High School Masks
(photo via Unsplash)

B.C. has widened its school mask policy to make non-medical masks mandatory for middle and secondary schools in all indoor areas.

The policy was announced on Thursday as part of new safety measures the province says will help limit COVID-19 transmission.

Middle and secondary school students will only be permitted to remove masks when they are sitting or standing at their seat or workstation in a classroom, when there is a barrier in place, or when they are eating or drinking.

All K-12 staff will also have to wear non-medical masks at all times in indoor areas, including when they are with their learning groups.

Elementary students can continue wearing masks indoors at their discretion.

In addition to the new mask policy, new guidelines require that high-intensity physical activities be held outside as much as possible.

Shared equipment such as weight machines, treadmills, or musical instruments can only be used if they are cleaned between each use.

Masks must also be worn while singing and students in bands or using equipment should be spaced at least two metres apart.

“Since the start of the school year, we have paid close attention to our schools and learned much, including the importance of having robust safety plans and using the layers of protection,” said Dr. Bonnie Henry, B.C.’s provincial health officer.

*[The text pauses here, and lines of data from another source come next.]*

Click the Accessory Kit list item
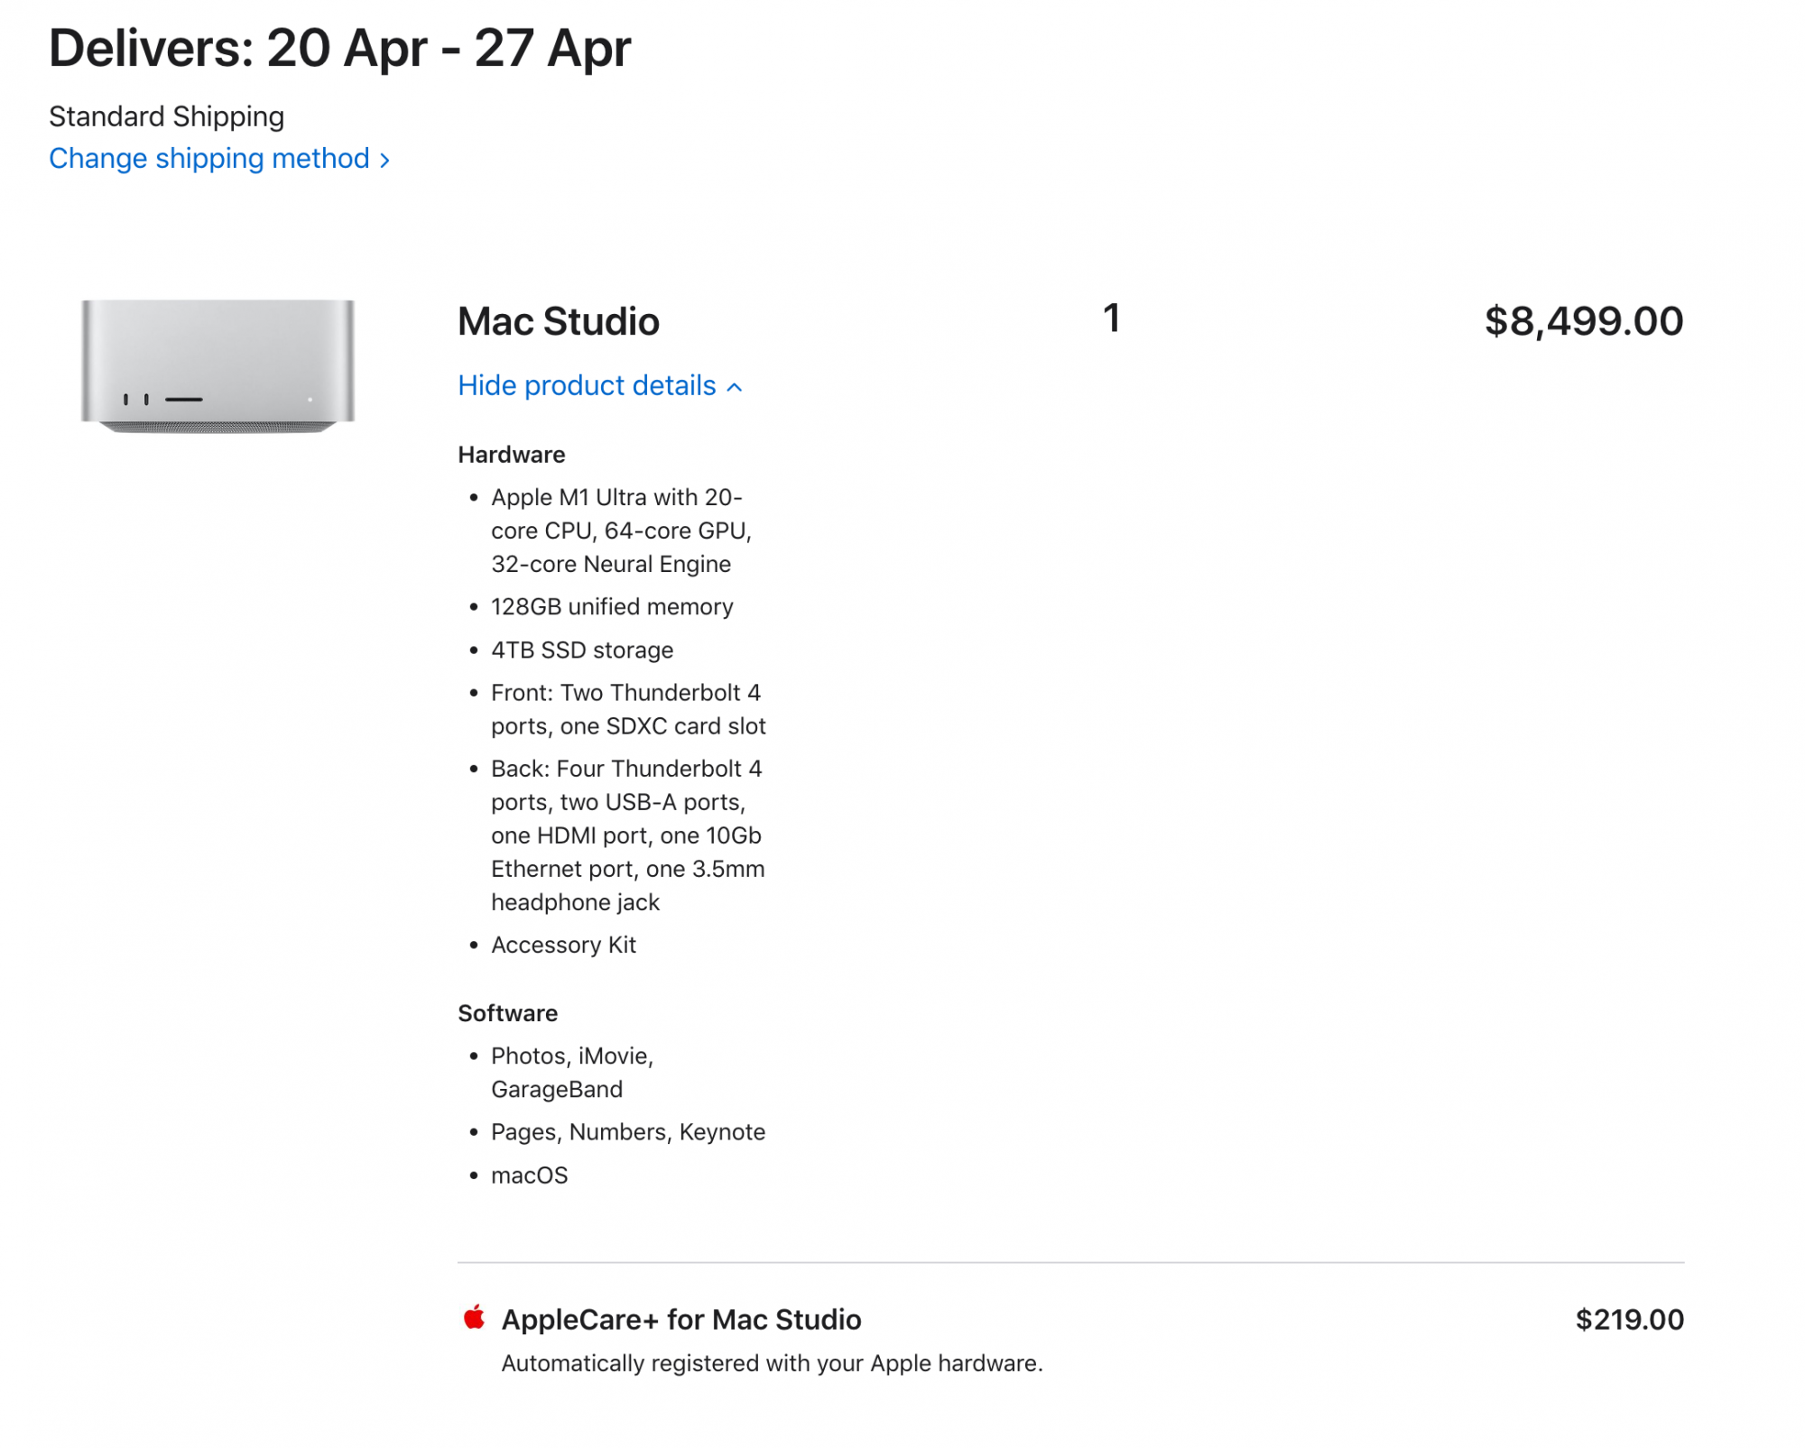Screen dimensions: 1805x1448 point(563,945)
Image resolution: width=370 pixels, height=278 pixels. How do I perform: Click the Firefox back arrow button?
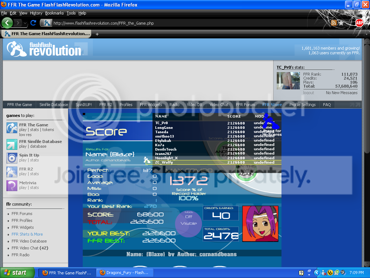tap(7, 23)
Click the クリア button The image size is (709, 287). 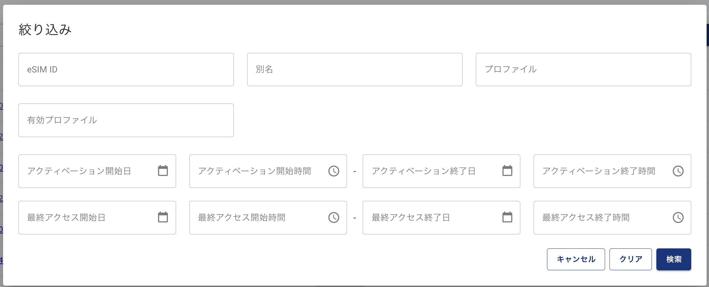[630, 259]
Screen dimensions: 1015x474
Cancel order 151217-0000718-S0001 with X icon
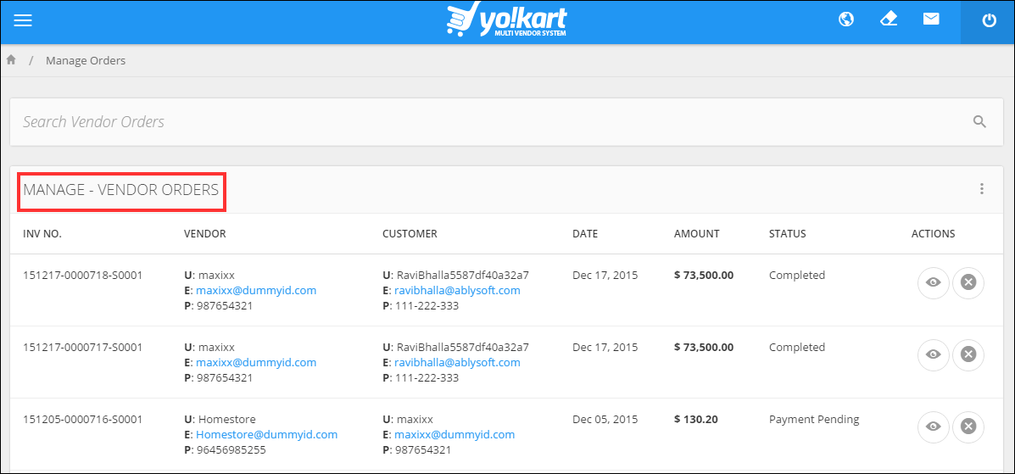(968, 282)
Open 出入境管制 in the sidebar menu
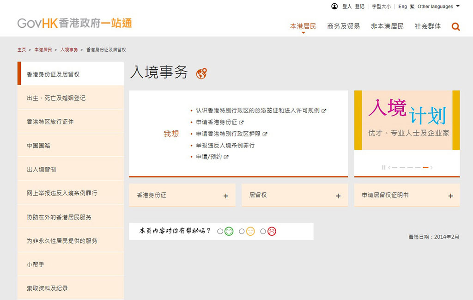The width and height of the screenshot is (473, 300). point(42,170)
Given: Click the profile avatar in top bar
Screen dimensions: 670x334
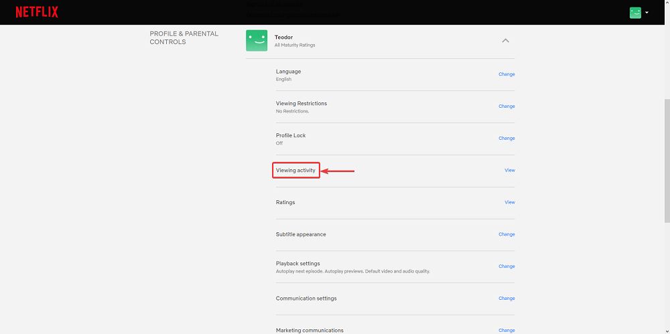Looking at the screenshot, I should [635, 13].
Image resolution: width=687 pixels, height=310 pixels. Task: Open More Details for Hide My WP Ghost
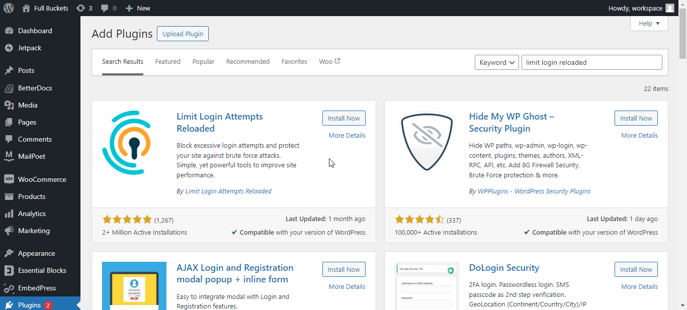[x=639, y=135]
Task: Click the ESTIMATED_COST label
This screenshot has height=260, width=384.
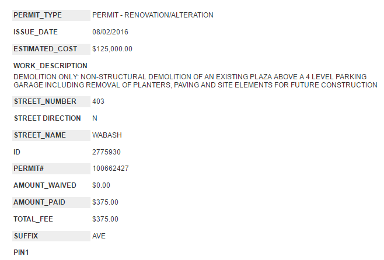Action: pos(45,49)
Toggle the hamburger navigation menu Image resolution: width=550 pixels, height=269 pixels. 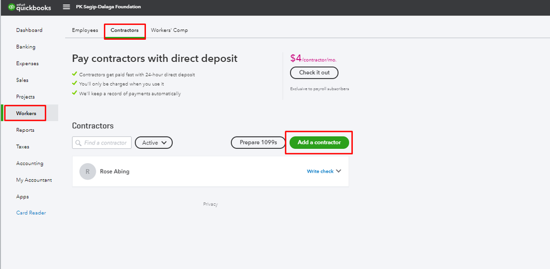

“Masks are one important layer, and these updated guidelines will strengthen how and where they should be used to protect everyone.”

The BC Teachers’ Federation (BCTF) applauded some of the moves on Thursday, but said they would still like to see more efforts towards school density, ventilation, and what they say is inadequate contact tracing.

They also criticized the government for not extending the mask mandate to elementary students, though they were encouraged that the government removed the words “not recommended” with regards to masks for this group.

“Overall, BC teachers will be relieved to see the government and health officials finally move on key safety measures like a stronger mask mandate and the potential to improve access to much-needed layers of protection like barriers,” said BCTF president Teri Mooring.

“More can be done to protect teachers, other education workers, students, and the families we all go home to. The employer and health officials have the power to take those steps.”

The province said it will also be adding $900,000 for six regional rapid response teams to help improve investigations in the event of school exposures.

These teams will also conduct physical or virtual site inspections to ensure COVID-19 guidelines are being followed.

In response to criticism that the policy still allows students to remove masks at their desks, Dr. Henry said it represents a low risk and offers youths a break from mask-wearing.

“We are not seeing transmission when students and teachers are in the classroom sitting at their desks,” said Dr. Henry.

“We know as well that it’s a challenge for young people to wear a mask all the time. It gives people an opportunity when they are in a low-risk setting. It is aligned with what we are doing in every other sector.”

More information on the latest K-12 school COVID-19 safety guidelines can be found online at www.gov.bc.ca/safeschools.